Published July 12, 2021 -
Employment Contract Tool

While the Federal Government’s new Employment Contract Tool is a helpful way for small business owners to hire their first employee, it does have its shortfalls.

Employers who want to generate an employment contract with the online tool are met with multiple tick boxes and drop-down menus that, depending on what is clicked, is added into a master document that is generated at the end of the 30-minute exercise.

But it’s the sheer number of different clauses that may or may not be added into the contract that could land employers in hot water, according to Employsure, workplace relations advisor to more than 30,000 SMEs across Australia and New Zealand.

“While the tool gives helpful hints designed to assist employers in constructing a contract, there is a lot of jargon that can confuse them,” said Employsure employment relations specialist Nicholas Hackenberg.

“Most of the advice that appears in the process is broad and applies to several awards, which can cause issues if the employer doesn’t know which of the 120+ modern awards the employee falls under. While this can lead to clauses added to the contract that don’t need to be there, the real problem comes if clauses that need to legally be there are not added.”

If a contract is not drafted accurately, employers may be in breach of the relevant award. This can lead to issues, most notably the underpaying of employees or failure to keep proper records, if clauses like overtime pay, casual loading amounts, start and finish times, break times, and days of work aren’t added when relevant.

When drafting a letter offering employment together with an employment contract, it is useful to have them professionally reviewed to ensure the terms are sufficiently clear. Doing so will mitigate the risk of inadvertently incorporating unlawful terms.

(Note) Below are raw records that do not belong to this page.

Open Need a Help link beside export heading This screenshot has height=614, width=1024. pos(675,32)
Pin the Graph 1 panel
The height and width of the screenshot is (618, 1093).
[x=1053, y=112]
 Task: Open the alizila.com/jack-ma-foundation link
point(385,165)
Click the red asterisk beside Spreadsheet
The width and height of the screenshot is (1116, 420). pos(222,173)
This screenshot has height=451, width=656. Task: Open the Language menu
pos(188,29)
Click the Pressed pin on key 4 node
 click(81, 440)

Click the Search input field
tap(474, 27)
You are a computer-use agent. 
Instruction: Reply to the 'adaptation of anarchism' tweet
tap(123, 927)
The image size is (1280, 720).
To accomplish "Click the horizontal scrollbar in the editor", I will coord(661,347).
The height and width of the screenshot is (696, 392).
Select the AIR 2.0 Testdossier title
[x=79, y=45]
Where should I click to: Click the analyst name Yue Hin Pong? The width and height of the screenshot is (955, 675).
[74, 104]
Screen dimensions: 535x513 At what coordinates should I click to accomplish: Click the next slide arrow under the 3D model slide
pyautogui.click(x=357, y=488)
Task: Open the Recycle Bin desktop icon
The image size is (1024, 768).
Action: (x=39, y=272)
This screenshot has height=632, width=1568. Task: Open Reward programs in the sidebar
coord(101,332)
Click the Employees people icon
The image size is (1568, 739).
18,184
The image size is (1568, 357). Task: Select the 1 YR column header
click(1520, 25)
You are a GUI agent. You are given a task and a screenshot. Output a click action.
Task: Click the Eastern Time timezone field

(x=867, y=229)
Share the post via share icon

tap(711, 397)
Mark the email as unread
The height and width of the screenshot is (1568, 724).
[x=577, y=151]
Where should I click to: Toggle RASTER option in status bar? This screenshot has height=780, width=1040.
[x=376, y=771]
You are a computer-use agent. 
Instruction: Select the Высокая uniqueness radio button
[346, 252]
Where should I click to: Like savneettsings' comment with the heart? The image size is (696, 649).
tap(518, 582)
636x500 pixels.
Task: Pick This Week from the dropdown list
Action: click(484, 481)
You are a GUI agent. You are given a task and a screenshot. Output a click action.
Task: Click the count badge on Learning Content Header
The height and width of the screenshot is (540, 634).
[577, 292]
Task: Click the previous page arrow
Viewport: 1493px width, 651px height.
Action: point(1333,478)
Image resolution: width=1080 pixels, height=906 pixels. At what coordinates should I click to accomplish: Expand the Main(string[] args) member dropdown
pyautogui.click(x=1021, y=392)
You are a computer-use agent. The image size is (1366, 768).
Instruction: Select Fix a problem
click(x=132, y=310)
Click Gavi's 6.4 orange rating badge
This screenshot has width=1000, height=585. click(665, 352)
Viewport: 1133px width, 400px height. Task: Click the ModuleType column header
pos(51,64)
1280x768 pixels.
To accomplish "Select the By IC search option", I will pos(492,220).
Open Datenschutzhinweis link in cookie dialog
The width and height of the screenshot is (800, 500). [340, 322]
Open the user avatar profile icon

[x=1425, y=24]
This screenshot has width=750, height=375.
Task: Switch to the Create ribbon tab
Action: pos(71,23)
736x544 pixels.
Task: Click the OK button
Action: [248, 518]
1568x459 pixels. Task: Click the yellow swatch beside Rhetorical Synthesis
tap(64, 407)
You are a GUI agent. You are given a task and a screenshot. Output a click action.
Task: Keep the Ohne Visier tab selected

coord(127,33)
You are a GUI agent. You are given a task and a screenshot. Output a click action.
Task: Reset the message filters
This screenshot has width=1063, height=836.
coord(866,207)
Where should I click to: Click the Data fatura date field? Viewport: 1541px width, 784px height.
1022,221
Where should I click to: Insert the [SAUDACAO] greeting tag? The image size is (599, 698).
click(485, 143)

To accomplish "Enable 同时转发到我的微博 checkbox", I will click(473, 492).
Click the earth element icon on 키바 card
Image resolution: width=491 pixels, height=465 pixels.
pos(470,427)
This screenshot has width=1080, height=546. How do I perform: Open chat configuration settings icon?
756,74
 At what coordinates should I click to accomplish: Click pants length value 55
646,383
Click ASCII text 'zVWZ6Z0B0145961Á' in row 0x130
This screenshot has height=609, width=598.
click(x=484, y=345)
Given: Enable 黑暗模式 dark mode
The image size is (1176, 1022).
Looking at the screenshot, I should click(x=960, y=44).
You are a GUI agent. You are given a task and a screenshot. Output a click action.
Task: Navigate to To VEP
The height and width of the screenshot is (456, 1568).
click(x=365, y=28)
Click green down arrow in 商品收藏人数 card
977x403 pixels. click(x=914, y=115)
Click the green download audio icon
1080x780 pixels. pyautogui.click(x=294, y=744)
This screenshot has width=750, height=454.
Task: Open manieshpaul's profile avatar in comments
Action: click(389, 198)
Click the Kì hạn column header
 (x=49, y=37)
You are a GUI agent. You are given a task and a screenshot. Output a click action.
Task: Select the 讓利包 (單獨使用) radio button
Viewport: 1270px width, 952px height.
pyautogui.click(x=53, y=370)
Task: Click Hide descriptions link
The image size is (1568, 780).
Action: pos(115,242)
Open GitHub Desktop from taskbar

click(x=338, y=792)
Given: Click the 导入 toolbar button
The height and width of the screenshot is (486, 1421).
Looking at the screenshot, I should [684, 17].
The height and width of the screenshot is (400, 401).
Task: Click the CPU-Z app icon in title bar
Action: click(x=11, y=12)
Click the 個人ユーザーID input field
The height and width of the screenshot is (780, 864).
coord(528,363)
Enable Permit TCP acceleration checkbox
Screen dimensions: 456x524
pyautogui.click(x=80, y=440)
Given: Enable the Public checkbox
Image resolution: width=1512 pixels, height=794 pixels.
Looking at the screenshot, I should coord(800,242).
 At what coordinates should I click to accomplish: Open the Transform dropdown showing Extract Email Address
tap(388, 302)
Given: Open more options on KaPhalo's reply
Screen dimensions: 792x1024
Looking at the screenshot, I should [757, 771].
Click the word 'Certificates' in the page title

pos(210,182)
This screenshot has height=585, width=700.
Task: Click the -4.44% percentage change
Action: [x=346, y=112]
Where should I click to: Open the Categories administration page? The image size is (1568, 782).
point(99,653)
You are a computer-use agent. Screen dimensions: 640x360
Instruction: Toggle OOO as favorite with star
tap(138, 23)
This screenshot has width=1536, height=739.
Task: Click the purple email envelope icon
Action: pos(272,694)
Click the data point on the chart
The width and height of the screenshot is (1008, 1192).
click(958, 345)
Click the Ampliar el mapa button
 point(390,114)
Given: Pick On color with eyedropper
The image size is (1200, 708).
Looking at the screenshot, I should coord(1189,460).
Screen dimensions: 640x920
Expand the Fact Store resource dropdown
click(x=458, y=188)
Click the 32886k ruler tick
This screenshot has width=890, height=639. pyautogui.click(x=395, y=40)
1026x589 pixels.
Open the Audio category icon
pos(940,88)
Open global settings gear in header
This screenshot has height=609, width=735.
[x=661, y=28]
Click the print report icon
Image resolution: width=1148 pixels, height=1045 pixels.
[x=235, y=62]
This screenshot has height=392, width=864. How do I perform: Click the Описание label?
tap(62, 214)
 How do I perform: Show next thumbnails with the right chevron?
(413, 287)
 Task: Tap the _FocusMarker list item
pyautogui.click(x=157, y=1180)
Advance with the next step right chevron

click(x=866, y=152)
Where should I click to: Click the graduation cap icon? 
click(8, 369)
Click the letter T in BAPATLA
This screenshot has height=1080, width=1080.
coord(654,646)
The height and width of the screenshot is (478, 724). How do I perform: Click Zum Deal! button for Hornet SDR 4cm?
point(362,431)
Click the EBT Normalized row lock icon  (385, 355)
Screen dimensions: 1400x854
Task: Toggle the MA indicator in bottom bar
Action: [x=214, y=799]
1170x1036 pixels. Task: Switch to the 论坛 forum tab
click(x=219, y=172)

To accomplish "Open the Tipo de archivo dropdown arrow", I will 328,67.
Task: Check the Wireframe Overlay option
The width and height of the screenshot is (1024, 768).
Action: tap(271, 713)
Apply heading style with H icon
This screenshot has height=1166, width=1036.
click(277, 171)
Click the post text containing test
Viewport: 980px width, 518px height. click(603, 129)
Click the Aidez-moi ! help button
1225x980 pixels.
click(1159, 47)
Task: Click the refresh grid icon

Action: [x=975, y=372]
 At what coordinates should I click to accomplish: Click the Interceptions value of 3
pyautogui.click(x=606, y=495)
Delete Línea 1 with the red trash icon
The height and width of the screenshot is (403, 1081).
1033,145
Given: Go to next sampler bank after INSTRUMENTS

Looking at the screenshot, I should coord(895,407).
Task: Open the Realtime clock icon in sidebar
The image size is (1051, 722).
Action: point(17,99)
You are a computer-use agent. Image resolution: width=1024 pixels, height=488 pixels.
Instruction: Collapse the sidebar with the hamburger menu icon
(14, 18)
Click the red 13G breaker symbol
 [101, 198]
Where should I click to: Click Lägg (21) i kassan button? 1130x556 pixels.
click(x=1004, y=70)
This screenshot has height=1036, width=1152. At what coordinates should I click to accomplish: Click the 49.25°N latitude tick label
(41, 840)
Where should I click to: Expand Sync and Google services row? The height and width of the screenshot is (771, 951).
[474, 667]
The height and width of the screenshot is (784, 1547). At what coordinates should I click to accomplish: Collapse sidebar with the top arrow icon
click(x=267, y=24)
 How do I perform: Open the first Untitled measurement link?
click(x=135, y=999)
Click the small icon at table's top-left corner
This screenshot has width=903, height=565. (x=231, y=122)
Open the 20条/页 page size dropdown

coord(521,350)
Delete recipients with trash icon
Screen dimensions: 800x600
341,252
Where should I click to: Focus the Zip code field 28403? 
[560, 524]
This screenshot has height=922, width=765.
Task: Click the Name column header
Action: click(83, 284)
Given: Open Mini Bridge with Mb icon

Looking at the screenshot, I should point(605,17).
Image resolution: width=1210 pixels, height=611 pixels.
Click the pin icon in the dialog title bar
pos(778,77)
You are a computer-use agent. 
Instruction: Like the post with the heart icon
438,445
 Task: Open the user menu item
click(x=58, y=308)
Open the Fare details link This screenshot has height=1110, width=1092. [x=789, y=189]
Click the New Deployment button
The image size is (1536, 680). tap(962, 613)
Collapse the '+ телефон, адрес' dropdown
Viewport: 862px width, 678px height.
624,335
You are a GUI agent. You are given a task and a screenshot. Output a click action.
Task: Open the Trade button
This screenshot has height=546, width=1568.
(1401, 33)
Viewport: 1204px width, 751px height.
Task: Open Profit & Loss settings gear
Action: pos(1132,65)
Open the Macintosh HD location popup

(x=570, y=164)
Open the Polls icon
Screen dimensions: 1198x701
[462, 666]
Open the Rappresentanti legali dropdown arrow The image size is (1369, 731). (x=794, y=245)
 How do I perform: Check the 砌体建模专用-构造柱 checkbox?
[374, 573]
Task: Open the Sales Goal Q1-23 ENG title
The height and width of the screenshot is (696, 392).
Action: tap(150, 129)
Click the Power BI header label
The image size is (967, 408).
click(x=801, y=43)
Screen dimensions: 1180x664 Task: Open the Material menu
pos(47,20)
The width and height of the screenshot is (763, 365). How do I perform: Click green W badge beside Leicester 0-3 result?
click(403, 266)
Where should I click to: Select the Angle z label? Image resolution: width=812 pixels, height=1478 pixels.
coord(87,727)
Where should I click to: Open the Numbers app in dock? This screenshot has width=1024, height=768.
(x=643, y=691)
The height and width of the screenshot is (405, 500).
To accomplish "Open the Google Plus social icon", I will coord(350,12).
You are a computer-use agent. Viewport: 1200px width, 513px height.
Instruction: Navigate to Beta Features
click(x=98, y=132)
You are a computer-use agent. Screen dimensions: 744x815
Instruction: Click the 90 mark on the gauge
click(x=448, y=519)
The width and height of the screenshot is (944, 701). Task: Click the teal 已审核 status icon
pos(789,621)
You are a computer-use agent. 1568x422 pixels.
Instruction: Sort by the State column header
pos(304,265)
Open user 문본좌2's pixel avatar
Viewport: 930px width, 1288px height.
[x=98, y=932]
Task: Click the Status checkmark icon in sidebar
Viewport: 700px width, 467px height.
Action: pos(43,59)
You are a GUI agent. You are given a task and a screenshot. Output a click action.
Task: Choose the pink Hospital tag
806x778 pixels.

Every employment contract is unique and needs to reflect the specific employment relationship between the employer and the employee. There are specific conditions of employment that should be included in an employment agreement, regardless of a company’s size, or industry.

“Overall, this is a good tool for employers who do not already have a contract and need to generate one quickly. However, if the employer wants to offer something unique to the contract that the tool doesn’t provide, or if they are worried they will get it incorrect, they are best suited to go to an expert,” continued Mr Hackenberg.

“Employment relations experts like Employsure help provide tailored advice and assistance with contracts that comply with the award. The government’s tool does not attempt to do that. What it does is assume the business owner has existing knowledge of their legal obligations, but it won’t assist employers in complying with them.”

Further enquiries:

Matthew Bridges

[email protected]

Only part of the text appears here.